* [THE PROBLEM]: Return the lines of the listing verbatim, beginning with the line containing "You are a GUI" and continuing through the line containing "pyautogui.click(x=111, y=203)".

* [DATA PROVIDED]:
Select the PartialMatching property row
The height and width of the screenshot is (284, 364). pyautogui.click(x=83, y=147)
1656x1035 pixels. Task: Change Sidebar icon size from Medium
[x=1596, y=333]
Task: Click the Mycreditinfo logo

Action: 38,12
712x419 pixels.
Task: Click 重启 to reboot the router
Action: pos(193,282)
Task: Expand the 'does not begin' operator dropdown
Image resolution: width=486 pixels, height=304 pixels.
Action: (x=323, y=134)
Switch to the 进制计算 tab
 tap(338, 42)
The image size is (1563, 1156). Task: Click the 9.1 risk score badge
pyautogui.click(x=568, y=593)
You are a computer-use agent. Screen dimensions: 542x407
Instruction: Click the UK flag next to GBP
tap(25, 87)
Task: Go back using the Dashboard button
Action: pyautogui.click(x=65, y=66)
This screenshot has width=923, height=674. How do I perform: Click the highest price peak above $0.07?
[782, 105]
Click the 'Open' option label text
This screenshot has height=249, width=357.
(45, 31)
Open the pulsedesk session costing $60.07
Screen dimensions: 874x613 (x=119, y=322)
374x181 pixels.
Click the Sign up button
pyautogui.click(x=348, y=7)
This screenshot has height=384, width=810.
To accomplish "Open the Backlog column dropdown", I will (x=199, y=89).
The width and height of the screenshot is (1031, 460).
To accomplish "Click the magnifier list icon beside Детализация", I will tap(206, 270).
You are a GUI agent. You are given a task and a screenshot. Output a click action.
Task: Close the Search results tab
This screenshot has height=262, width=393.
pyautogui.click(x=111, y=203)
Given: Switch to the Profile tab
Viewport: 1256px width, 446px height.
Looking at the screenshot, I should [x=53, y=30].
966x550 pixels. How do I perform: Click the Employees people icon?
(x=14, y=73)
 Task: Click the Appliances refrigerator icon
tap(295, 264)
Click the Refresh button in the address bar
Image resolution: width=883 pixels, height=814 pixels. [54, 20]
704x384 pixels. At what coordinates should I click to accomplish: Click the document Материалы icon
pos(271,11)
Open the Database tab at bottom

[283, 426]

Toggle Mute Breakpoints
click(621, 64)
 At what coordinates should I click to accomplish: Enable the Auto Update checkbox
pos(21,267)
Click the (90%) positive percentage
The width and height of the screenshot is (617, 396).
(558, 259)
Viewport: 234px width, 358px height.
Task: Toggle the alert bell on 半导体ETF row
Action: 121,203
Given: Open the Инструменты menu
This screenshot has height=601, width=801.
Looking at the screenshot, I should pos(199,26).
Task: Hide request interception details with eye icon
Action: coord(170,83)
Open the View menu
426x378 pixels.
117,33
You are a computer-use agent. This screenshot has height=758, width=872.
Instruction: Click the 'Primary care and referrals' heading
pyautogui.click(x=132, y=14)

* [THE COMPLETED TASK]:
You are a GUI agent. You are given a task and a screenshot. Output a click action.
Task: Close the Search results tab
This screenshot has height=262, width=393.
pyautogui.click(x=111, y=203)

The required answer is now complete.